The trip back down the mountain took 4½ hours and was every bit as grueling.  Blake and I were both really sore the next day, so we played a little Pickleball with Dad, caught up on our work, watched the Dayton/VCU basketball game, and observed life in the park where our parents live.  And that observation led Blake to take one of the most endearing photos I have ever seen . . .


Almost 58 years of marriage, and our parents have still got it . . .


  1. I love your "family" stories.... what a joy! and don't you just love AZ? Did you get a chance to go to Biosphere 2? Really interesting... especially as I had taught my Environmental Science classes all about it many years ago. The experiment, though not what they hoped, was still fascinating. Enjoy your trip, and your parents.

  2. I always look forward to your travel photos and narration! Although the scenery is awe-inspiring, I liked your last photo the best! Thanks for sharing!

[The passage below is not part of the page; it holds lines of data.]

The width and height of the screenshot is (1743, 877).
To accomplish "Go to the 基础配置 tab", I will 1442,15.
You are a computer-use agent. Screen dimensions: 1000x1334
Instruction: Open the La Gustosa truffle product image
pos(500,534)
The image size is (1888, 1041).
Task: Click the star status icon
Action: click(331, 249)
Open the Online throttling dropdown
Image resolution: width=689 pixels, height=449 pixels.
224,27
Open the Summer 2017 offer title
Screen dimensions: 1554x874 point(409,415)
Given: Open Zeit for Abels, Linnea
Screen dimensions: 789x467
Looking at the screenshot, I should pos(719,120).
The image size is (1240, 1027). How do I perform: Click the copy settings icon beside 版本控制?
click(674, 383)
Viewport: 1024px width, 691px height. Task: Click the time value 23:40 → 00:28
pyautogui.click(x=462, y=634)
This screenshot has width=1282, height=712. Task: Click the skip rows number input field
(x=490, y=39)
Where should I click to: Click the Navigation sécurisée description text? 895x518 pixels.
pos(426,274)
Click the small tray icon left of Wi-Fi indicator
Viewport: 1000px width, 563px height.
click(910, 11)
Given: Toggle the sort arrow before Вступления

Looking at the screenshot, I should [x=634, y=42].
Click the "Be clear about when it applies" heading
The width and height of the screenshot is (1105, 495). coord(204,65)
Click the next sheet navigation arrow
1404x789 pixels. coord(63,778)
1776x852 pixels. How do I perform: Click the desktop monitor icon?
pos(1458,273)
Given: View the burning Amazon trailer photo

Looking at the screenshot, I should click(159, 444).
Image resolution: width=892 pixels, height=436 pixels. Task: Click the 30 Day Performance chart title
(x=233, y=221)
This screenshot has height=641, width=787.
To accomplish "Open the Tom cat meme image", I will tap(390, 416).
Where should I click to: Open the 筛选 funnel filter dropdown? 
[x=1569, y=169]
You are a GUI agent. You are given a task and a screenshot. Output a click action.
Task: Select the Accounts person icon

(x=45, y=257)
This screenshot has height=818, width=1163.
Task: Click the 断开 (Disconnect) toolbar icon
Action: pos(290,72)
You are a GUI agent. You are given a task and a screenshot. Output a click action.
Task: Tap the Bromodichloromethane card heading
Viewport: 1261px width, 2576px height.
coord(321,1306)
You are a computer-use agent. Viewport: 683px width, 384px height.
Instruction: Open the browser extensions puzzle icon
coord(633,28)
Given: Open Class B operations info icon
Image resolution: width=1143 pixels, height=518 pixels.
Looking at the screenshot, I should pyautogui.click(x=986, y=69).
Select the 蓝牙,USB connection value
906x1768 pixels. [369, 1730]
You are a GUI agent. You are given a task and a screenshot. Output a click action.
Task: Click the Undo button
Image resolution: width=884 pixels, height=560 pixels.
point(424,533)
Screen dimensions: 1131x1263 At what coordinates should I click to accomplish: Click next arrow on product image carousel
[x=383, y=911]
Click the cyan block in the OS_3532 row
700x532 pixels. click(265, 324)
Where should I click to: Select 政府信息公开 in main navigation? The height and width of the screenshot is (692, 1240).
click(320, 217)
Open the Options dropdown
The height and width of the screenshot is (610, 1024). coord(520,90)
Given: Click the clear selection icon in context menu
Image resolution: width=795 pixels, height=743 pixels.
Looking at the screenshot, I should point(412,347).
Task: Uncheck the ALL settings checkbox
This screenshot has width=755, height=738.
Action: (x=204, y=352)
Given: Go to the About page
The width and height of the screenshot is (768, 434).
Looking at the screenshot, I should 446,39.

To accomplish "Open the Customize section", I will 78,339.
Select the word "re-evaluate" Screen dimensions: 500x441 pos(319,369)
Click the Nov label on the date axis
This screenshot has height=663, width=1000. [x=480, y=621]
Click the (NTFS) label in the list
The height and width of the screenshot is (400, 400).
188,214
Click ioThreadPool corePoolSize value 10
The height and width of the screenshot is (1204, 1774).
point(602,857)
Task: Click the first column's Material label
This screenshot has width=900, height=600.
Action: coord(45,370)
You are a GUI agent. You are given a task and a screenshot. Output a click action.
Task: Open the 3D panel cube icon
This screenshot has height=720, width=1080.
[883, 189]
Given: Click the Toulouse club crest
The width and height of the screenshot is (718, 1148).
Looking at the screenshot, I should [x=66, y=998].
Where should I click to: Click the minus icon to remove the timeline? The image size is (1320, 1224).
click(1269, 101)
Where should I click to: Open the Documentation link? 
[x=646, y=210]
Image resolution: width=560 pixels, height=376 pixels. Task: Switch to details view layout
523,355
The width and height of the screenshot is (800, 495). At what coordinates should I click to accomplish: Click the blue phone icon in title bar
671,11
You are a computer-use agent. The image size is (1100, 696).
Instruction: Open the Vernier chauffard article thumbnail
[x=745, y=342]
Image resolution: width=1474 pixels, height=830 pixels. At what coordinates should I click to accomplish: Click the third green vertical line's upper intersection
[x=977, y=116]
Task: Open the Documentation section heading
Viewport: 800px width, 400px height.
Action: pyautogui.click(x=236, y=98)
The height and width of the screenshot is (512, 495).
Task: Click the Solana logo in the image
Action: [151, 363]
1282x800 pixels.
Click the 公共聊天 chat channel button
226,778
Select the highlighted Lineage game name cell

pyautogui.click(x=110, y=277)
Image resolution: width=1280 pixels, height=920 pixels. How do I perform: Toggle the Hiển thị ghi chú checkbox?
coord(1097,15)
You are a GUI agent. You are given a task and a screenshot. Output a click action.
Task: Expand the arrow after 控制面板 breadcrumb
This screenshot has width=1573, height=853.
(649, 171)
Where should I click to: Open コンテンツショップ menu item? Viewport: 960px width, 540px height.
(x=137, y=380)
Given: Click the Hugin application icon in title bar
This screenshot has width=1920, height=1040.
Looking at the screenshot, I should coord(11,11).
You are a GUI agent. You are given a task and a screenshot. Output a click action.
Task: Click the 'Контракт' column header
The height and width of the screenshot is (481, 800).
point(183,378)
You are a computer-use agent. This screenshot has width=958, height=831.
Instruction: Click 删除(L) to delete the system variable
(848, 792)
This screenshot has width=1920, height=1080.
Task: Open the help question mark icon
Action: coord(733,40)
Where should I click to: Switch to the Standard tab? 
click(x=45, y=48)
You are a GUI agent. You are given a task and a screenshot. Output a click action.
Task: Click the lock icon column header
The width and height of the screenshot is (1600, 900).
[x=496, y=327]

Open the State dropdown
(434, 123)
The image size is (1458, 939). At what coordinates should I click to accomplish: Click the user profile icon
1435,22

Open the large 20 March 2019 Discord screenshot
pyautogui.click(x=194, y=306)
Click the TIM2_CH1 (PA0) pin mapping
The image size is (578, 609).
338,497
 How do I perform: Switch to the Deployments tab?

  3. Greg, I always enjoy your stories about visiting your parents in Tucson. I live in Tucson and love it - born and raised. In fact, I think I may live close to your parents! Anyway, wish you would consider bringing your store to one of our Arizona conventions i.e. Mesa.

  4. Holy moly! I recognize the place where your parents live!!! My parents lived there for years and made many good friends. The park has a great staff, tons of things to do, and a strong, vibrant community. Your pictures brought back many good memories. Thank you. Tucson is a beautiful place and that's a great place to live in Tucson.

    1. My parents have lived there in the cold weather months for 26 years. You're right, it is a great place -- I enjoy participating in their activities when we visit.